::: Blocco di testo
Masayoshi Son, CEO di SoftBank, ha tranquillizzato tutti: l’intelligenza artificiale non ci mangerà. Non perché ci voglia bene, non perché abbia un’etica, ma semplicemente perché non funziona a proteine. “Se la loro fonte di energia fosse proteine, allora sarebbe pericoloso,” ha spiegato Son, con la serena consapevolezza di chi sta costruendo il futuro dell’umanità con la stessa nonchalance con cui si investe in una startup di delivery.

A fargli eco, Sam Altman di OpenAI, che durante il loro incontro a Tokyo ha rassicurato il pubblico su un altro aspetto: l’AI non ruberà nemmeno il lavoro, perché, tanto, l’umanità trova sempre qualcosa da fare. Certo, come no. Così come i tessitori del XIX secolo hanno trovato facilmente impiego quando i telai automatici hanno fatto il loro ingresso trionfale nelle fabbriche. O come i lavoratori del call center quando sono arrivati i chatbot. Il progresso non si ferma mai: l’importante è che la gente continui a essere ottimista mentre l’AI riscrive le regole del gioco.
::::::
::: Dati da esaminare
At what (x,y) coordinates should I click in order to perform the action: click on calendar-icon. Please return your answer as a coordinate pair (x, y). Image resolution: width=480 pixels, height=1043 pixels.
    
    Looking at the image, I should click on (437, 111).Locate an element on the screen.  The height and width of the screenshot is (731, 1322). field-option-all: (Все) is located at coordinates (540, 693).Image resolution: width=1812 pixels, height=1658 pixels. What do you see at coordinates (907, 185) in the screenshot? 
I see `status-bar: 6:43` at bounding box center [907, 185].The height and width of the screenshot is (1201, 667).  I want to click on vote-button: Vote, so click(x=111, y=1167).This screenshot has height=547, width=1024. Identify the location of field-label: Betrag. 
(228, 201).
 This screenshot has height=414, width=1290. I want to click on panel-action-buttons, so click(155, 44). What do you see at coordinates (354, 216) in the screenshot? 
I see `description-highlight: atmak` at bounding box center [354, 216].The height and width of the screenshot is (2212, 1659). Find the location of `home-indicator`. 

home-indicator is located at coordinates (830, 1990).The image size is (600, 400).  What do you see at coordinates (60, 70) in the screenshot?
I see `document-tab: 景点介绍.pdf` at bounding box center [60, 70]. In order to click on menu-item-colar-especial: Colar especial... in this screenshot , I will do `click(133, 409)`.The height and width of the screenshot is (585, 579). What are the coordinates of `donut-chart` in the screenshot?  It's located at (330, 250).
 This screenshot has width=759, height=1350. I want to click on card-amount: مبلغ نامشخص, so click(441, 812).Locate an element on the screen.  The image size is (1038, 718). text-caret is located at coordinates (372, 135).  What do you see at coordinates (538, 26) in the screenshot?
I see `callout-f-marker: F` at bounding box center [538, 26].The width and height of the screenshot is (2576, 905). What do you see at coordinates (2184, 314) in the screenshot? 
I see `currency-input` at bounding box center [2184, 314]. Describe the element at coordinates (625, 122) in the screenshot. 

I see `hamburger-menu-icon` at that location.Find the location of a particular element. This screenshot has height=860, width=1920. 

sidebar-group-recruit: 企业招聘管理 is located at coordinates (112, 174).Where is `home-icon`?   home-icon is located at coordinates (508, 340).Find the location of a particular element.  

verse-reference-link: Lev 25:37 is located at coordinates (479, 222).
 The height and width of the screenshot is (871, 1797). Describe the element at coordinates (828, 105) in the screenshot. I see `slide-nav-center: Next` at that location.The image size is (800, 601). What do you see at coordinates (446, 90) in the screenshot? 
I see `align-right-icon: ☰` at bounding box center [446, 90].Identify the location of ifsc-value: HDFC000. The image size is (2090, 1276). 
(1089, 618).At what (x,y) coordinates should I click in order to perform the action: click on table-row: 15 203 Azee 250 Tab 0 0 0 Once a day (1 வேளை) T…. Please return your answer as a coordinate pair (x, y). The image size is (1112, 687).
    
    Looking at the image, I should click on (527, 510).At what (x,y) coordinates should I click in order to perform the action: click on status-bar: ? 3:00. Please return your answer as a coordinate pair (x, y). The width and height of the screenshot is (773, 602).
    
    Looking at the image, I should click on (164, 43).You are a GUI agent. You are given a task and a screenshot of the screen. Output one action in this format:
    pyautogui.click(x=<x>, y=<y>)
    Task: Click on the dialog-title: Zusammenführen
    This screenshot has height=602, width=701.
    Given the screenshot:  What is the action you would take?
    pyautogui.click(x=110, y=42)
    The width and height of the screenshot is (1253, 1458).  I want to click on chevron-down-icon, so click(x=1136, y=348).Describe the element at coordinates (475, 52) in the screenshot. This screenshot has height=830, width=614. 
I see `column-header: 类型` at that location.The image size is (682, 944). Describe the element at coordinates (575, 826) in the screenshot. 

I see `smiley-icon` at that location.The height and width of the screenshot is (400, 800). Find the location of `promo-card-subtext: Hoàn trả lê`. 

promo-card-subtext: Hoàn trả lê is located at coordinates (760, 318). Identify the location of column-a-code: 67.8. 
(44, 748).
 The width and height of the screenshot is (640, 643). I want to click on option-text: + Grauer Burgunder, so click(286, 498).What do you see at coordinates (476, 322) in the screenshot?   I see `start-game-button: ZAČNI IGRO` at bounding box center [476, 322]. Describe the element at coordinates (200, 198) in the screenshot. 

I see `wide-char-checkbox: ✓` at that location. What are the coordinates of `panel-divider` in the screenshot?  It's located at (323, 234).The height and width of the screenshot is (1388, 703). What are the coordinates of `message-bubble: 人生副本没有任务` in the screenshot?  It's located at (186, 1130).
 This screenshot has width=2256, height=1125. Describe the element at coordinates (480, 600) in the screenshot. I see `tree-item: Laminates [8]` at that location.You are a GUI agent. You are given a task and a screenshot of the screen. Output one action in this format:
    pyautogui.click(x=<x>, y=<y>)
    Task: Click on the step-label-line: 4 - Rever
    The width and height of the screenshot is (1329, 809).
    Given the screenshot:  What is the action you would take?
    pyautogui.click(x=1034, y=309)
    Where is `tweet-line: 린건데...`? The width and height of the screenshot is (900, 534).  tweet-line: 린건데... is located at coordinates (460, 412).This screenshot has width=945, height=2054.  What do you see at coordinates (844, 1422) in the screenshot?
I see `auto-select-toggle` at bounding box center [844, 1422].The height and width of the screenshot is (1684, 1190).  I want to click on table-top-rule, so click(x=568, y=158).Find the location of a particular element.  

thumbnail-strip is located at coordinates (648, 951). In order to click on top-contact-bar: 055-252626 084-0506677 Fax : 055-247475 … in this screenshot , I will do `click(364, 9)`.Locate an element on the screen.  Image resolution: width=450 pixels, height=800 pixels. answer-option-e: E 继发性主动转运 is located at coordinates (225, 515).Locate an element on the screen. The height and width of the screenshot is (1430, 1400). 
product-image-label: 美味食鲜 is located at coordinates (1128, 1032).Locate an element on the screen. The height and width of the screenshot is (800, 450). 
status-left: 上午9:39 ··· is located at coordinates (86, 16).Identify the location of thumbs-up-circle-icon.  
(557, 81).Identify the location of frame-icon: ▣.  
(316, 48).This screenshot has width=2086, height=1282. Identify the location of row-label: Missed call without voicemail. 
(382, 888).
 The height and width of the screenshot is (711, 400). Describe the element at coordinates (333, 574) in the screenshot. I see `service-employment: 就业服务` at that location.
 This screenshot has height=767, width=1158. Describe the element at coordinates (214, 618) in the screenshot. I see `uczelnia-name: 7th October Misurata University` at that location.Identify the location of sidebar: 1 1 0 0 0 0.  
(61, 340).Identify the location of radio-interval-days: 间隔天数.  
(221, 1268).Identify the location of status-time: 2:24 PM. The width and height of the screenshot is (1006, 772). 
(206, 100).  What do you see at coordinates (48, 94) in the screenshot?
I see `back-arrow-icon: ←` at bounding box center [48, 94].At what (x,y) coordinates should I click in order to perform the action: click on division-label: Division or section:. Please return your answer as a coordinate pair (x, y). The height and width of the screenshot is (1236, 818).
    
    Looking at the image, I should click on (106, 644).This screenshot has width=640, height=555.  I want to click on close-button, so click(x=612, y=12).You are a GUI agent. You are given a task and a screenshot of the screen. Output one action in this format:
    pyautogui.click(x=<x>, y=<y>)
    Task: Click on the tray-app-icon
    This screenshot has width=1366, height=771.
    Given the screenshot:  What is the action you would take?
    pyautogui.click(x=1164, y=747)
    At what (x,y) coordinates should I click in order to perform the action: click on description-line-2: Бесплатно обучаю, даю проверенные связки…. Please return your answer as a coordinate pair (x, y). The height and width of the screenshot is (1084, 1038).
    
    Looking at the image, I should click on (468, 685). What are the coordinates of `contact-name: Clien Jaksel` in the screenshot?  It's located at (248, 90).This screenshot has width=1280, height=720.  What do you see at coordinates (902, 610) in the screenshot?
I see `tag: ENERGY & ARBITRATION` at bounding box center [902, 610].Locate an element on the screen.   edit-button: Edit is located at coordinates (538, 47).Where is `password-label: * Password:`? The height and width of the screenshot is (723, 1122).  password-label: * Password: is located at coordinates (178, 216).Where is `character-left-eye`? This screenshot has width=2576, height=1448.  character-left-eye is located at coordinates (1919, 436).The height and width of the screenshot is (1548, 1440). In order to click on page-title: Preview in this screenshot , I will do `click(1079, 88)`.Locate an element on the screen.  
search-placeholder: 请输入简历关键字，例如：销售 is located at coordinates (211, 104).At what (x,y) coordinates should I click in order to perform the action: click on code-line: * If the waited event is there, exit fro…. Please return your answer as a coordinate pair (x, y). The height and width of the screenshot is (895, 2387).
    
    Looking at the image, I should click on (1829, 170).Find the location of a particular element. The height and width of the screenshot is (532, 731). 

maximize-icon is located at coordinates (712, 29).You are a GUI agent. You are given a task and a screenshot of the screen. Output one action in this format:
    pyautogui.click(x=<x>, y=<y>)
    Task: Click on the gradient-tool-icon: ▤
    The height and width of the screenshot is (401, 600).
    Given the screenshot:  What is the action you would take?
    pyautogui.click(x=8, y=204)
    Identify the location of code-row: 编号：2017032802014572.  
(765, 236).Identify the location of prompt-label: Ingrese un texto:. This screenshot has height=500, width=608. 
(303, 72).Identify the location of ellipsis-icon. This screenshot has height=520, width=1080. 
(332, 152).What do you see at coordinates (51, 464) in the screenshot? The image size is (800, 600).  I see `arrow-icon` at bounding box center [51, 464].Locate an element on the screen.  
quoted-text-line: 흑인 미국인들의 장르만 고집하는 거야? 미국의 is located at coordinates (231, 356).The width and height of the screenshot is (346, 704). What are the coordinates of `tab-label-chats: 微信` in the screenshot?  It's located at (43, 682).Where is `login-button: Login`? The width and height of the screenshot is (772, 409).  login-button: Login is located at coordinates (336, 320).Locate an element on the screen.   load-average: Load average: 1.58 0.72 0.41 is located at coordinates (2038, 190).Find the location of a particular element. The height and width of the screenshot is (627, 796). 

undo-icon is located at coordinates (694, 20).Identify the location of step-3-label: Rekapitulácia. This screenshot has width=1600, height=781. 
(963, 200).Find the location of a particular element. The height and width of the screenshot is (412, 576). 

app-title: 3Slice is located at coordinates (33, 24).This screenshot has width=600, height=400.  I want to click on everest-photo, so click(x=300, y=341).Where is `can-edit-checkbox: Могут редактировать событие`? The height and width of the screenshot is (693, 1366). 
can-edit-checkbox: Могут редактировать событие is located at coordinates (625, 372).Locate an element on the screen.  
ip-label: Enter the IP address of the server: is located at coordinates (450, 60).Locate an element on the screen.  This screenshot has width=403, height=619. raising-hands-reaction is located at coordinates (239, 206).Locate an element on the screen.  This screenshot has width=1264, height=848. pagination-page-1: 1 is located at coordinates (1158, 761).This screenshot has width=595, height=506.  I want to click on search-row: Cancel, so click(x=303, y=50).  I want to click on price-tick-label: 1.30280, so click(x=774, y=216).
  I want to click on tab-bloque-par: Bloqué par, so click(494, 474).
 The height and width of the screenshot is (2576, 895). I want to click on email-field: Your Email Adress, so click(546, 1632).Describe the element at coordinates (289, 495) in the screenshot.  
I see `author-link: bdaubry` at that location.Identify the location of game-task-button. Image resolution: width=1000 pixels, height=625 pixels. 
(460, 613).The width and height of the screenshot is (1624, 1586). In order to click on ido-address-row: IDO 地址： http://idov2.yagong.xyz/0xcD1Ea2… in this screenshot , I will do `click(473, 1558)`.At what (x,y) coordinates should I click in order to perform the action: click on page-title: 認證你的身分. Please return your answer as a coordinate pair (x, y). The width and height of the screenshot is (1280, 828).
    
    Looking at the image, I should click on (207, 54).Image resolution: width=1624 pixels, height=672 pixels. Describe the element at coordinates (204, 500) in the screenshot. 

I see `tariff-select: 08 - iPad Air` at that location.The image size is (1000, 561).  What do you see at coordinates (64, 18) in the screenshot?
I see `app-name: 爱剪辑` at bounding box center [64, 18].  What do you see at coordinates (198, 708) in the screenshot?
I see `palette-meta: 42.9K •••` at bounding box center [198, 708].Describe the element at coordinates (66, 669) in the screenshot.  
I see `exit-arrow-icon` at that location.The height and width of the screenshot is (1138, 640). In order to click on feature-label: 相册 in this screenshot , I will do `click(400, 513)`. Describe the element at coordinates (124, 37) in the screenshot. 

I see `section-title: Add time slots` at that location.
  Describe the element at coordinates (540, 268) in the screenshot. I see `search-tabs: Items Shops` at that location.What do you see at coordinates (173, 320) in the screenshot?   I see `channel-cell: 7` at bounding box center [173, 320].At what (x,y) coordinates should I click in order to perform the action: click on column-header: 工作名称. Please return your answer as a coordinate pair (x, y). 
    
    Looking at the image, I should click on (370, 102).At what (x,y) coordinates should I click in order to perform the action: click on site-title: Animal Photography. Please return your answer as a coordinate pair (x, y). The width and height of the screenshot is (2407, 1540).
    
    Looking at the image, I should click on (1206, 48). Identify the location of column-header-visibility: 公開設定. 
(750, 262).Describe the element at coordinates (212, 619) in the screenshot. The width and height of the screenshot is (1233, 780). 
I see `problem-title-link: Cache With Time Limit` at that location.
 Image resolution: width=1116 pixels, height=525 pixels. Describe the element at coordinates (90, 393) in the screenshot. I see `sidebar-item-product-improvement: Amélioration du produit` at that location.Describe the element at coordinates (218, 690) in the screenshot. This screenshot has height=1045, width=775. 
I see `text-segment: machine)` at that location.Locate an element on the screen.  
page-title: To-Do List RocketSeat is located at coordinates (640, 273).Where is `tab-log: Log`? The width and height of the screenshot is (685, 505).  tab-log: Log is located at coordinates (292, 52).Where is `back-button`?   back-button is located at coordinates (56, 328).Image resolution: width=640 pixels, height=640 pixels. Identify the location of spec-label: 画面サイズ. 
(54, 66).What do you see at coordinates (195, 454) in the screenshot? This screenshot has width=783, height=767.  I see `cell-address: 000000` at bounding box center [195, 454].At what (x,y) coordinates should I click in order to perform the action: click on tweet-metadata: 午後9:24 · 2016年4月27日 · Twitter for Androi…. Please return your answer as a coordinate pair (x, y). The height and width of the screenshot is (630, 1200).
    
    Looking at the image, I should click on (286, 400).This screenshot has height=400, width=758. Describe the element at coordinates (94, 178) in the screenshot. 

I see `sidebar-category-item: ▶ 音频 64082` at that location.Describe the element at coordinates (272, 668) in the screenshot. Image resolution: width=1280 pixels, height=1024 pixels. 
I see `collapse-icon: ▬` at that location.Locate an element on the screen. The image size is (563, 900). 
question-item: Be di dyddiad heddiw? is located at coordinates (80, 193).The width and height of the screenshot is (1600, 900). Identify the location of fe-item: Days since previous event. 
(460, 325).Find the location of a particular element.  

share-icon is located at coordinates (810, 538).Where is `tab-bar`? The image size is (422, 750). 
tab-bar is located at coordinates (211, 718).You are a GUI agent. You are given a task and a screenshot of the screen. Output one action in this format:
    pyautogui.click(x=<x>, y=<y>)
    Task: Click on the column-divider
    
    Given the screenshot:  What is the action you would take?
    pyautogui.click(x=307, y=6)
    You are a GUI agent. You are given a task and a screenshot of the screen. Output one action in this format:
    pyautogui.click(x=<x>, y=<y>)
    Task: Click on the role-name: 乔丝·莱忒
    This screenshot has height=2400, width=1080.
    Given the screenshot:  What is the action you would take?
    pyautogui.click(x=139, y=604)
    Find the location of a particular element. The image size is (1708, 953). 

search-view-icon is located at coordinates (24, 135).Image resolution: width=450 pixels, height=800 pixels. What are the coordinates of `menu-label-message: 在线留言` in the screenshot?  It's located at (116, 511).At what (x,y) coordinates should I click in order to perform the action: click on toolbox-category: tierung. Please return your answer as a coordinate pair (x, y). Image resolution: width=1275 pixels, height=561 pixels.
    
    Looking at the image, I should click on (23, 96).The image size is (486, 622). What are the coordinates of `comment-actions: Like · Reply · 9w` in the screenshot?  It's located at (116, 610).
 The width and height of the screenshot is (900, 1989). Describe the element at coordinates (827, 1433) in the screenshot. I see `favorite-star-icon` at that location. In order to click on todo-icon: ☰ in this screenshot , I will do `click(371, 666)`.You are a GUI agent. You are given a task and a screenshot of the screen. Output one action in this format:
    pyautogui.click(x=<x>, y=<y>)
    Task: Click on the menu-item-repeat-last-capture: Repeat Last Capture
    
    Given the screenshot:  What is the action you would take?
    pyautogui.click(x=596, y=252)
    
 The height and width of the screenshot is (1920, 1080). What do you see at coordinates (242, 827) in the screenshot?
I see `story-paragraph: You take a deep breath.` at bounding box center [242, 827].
::::::
Esercizio 1 → Nel testo sull'intelligenza artificiale, in quale città si sono incontrati Son e Altman?
Esercizio 2 → Ricopia fedelmente il passaggio del testo sull'intelligenza artificiale compreso tra "Masayoshi Son, CEO" e "startup di delivery.", estremi inclusi.
Le voci provengono da un'altra fonte.

Soluzione scritta 1 → A Tokyo.

Soluzione scritta 2 →
Masayoshi Son, CEO di SoftBank, ha tranquillizzato tutti: l’intelligenza artificiale non ci mangerà. Non perché ci voglia bene, non perché abbia un’etica, ma semplicemente perché non funziona a proteine. “Se la loro fonte di energia fosse proteine, allora sarebbe pericoloso,” ha spiegato Son, con la serena consapevolezza di chi sta costruendo il futuro dell’umanità con la stessa nonchalance con cui si investe in una startup di delivery.